Each year since 2020, the SIOS Remote Sensing Working Group (RSWG) offers an early career researcher (ECR) the opportunity to serve as an observer member of the working group. The ECR acts as a SIOS ambassador and assists in distributing news about SIOS remote sensing activities in ECR and other administrative and scientific networks. The selected ECR observer is expected to also contribute scientifically to WG activities. This engagement provides a platform for ECRs to become involved in an international organisation and develop important organisational skills.

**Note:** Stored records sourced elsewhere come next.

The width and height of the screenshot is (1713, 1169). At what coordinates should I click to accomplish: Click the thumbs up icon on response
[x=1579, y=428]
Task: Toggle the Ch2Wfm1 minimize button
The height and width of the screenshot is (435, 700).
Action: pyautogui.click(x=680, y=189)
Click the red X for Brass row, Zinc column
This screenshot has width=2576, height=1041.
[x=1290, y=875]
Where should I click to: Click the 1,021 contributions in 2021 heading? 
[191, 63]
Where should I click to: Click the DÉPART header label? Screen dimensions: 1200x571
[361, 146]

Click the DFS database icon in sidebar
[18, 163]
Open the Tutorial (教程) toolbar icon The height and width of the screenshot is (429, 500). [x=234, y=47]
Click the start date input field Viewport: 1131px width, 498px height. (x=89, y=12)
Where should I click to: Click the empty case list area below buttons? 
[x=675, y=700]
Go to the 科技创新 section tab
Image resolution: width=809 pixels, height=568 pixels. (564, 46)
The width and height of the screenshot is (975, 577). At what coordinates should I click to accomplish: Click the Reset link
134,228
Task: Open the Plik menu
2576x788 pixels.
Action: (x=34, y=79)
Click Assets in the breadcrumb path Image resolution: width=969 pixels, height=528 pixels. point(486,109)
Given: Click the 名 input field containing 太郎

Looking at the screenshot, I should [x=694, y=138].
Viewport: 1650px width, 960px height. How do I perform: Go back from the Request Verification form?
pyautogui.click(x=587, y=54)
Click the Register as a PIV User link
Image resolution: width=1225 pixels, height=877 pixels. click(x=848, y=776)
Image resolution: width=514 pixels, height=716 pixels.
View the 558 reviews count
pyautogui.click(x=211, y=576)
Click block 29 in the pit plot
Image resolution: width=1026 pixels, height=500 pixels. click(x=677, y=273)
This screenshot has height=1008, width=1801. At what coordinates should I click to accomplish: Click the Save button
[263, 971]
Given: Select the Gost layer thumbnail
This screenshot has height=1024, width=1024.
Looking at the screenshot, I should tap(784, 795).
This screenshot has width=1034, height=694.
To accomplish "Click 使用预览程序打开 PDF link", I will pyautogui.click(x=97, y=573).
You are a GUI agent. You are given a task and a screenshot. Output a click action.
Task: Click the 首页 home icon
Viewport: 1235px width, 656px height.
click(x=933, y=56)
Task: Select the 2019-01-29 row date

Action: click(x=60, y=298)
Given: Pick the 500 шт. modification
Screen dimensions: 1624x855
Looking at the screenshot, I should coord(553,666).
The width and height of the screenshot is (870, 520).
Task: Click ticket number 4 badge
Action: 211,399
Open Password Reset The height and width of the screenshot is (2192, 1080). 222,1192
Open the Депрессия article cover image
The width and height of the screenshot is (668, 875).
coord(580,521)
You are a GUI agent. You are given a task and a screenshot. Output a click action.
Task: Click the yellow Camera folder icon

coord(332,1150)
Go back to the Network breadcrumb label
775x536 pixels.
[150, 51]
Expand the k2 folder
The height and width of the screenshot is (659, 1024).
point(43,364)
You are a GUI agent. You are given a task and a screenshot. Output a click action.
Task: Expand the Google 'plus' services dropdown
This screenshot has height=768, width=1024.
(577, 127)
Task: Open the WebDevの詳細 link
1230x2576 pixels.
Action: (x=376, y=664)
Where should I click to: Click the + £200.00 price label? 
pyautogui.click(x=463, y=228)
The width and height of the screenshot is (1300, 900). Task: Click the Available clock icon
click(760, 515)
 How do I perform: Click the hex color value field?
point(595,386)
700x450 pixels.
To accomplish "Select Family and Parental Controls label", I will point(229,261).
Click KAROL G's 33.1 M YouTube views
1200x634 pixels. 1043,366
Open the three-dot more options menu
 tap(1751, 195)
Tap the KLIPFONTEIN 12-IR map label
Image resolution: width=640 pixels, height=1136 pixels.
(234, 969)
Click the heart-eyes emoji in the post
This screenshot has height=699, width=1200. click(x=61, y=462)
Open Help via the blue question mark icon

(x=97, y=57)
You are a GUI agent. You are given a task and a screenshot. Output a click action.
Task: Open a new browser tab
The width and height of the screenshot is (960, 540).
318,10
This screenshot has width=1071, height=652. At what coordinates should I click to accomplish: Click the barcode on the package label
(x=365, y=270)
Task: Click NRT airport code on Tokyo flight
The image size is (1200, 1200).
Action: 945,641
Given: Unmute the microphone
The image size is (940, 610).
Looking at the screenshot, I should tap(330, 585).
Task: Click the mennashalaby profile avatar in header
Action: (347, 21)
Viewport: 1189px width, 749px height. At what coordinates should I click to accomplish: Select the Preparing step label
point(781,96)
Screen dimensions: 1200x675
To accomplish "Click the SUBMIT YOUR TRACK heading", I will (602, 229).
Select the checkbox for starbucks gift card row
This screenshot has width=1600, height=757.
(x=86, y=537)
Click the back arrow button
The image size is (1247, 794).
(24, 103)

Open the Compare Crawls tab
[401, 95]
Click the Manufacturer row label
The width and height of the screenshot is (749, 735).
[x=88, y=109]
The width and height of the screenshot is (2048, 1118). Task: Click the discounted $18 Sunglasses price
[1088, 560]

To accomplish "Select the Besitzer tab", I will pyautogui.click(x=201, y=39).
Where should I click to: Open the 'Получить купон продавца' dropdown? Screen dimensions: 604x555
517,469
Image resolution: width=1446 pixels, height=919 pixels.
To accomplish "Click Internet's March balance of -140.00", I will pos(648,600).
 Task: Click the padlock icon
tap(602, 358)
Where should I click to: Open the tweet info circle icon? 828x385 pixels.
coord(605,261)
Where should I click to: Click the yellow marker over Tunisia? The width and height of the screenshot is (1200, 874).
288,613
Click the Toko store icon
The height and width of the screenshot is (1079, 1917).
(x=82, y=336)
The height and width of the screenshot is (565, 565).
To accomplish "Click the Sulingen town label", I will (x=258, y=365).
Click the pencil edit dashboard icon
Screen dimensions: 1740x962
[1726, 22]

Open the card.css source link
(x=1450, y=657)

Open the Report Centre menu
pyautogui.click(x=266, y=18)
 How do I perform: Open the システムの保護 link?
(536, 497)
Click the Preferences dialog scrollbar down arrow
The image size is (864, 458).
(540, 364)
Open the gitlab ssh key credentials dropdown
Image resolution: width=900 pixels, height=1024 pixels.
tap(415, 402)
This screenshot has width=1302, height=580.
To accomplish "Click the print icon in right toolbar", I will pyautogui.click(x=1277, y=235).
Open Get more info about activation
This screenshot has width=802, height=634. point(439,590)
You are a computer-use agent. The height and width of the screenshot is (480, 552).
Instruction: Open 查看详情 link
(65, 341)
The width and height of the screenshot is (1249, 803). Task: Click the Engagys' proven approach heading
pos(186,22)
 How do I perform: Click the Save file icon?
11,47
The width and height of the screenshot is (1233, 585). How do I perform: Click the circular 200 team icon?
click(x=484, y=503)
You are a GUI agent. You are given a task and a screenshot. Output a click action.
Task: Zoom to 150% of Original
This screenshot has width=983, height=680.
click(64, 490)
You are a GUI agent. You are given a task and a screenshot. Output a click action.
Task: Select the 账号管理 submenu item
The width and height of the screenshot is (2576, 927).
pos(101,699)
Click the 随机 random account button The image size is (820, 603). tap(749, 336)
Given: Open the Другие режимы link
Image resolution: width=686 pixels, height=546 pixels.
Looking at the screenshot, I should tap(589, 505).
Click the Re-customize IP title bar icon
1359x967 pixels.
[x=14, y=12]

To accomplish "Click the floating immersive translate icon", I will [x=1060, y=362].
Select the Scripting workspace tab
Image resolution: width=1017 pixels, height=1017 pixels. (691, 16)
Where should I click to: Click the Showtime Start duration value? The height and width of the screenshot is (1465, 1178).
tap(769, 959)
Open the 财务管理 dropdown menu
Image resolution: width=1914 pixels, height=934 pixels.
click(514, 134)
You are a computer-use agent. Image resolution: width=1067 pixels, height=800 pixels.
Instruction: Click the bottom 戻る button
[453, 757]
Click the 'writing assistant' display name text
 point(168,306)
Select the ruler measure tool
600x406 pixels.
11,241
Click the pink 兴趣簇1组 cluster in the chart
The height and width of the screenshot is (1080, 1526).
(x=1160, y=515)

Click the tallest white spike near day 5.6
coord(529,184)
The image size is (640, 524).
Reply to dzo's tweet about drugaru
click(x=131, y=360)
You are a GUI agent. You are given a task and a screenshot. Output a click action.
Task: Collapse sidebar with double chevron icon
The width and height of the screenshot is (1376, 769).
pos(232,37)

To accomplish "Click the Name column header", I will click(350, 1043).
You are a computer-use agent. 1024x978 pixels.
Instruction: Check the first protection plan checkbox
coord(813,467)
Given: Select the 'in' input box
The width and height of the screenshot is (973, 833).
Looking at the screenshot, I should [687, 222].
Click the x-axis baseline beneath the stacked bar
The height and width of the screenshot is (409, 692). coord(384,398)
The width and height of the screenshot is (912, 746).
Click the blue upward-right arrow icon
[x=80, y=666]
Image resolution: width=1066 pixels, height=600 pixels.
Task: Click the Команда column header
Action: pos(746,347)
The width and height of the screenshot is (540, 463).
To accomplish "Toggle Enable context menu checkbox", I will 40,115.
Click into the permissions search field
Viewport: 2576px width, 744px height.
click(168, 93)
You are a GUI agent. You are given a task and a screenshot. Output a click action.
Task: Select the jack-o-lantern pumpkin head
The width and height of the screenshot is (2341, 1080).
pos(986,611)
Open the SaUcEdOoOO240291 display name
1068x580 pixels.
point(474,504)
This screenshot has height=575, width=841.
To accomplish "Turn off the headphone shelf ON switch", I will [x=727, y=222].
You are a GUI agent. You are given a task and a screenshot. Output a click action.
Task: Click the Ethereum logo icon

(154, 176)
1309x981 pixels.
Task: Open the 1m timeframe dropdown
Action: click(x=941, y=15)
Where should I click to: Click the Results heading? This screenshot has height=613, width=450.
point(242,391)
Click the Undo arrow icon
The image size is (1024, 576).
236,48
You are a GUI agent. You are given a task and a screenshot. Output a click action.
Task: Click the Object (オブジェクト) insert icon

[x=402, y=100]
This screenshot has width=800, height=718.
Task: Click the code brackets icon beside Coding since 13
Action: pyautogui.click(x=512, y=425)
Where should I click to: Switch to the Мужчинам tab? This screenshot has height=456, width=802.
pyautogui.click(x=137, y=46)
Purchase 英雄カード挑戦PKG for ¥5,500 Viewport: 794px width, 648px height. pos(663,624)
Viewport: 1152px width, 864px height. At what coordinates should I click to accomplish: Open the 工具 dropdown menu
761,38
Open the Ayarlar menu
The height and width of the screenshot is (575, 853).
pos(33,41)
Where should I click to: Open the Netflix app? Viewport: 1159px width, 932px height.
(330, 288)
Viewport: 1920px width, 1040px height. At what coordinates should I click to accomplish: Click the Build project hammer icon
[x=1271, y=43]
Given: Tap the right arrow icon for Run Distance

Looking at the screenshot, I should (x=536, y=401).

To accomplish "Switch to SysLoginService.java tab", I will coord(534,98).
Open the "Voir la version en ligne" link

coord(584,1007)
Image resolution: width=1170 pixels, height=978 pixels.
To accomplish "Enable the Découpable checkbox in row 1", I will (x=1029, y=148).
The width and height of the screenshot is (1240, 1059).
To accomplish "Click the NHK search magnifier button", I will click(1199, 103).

--- The 2022 call is now open. Application deadline: 20 August ---

Eligibility criteria
  • Ph.D. student or Postdoc fellow/Researcher (up to 7 years past the Ph.D.) and working on a topic related to Earth Observation/Remote Sensing/Geoinformation applications in Svalbard or the Arctic.
  • Commitment to participate in the regular activities of RSWG for at least one year.
  • Commitment to attend the Polar Night Week (23-27 January 2023) in Longyearbyen.
  • Good command of the English language.
  • Actively participate in WG activities for up to two years.
  • Work closely with the SIOS Remote Sensing Officer and the RSWG Chair on routine activities e.g. organising meetings (~1 physical and 5 virtual per year), writing draft meeting minutes, following up on working group documents etc.
  • Making working group activities visible to ECR networks via email, social media, and other means.
  • Assisting RSWG in planning online events (conference, webinars).
  • Assisting in organising the annual remote sensing training course in September 2023.
  • In the first year, the ECR observer will receive travel, accommodation, and other expenses for attending the working group’s physical meeting during the Polar Night Week in Longyearbyen, Svalbard. An extended stay (only during the first year) at SIOS Knowledge Centre would also be considered as per the requirements of SIOS Knowledge Centre and the interest of the candidate.
  • Travel, accommodation costs and other expenses to attend the remote sensing training course in September 2023.
  • The ECR observer would get a chance to learn the working style of an international organisation and the opportunity to expand their network while working with working group members and during the Polar Night Week.

Please note that the travel and accommodation costs to attend the Polar Night Week and the training course during the first year is the only financial support available for the ECR. This is a non-salaried position.


The total duration of the engagement of ECR is up to 2 (1+1) years.  

  • The first year runs from 1 September 2022 to 31 August 2023.  
  • In the second year (1 September 2023 to 31 August 2024), the ECR observer is encouraged to stay engaged in RSWG without any funding support from SIOS.  
  • After two years, the candidate may continue contributing to the working group voluntarily.
How to apply?

If you are interested in joining the RSWG fill out the application form below. You will need to upload your 2-page CV and 1-page statement of interest as two separate PDF files within the form.  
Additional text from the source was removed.